Learning MiningMath
Now that you have installed and tested MiningMath, we can move forward to understanding the fundamental concepts and the logic behind the software’s operation.
We will do this in two distinct stages: Essential MiningMath and In-Depth MiningMath.
Both paths follow a suggested sequence of key articles from our Knowledge Base. We recommend starting with the suggested reading order to get the best learning experience. Take this opportunity to familiarize yourself with the Knowledge Base, as we are confident that even after completing this initial learning journey, you will return to it many times for deeper insights.
In Essential MiningMath, you will be introduced to a collection of tutorials and fundamental articles designed to help you fully understand and make the most of MiningMath’s features.
By the end of this process, you should be able to:
Applying predefined scenarios and decision trees to optimize mine planning.
Understanding the logic behind MiningMath’s results compared to pre-existing technologies and gaining deeper insight into the software interfaces.
Preparing, validating, importing, and managing data and constraints.
Setting economic parameters for material allocation.
Optimizing and extracting results from MiningMath by exploring different parameters and workflows.

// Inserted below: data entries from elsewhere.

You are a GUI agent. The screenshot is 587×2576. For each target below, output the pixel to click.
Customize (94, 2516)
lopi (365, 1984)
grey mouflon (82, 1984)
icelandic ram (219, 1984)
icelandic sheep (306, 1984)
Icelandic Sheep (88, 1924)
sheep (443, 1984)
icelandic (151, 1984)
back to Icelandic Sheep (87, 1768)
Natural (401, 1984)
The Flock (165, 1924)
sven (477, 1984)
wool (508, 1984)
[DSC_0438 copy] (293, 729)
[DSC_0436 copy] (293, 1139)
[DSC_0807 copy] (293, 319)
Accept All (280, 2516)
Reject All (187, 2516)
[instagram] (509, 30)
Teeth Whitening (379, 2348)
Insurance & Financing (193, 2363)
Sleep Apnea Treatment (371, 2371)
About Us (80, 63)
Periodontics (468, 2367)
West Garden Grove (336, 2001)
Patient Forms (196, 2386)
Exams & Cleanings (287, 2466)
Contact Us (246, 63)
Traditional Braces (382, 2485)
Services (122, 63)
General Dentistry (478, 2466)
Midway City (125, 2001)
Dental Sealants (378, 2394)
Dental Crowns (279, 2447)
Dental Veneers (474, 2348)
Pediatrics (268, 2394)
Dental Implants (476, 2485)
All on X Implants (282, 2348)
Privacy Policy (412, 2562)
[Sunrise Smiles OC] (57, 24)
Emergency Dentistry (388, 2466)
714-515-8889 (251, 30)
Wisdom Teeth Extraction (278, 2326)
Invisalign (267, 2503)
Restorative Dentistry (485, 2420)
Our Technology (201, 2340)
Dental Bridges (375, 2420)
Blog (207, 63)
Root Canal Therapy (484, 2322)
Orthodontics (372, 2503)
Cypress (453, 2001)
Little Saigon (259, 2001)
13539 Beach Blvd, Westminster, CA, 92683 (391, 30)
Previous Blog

Exporting your results for integration with other tools.
Moving on to In-Depth MiningMath, you will gradually transition to the intermediate level, delving deeper into topics such as:
How to configure the Block Model, including handling improperly formatted data.
Defining, managing, and running scenarios.
How to analyze the results.
In addition to these topics, you will be introduced to a series of articles covering setup, workflows, fundamental theoretical aspects of the algorithm, and other more advanced content.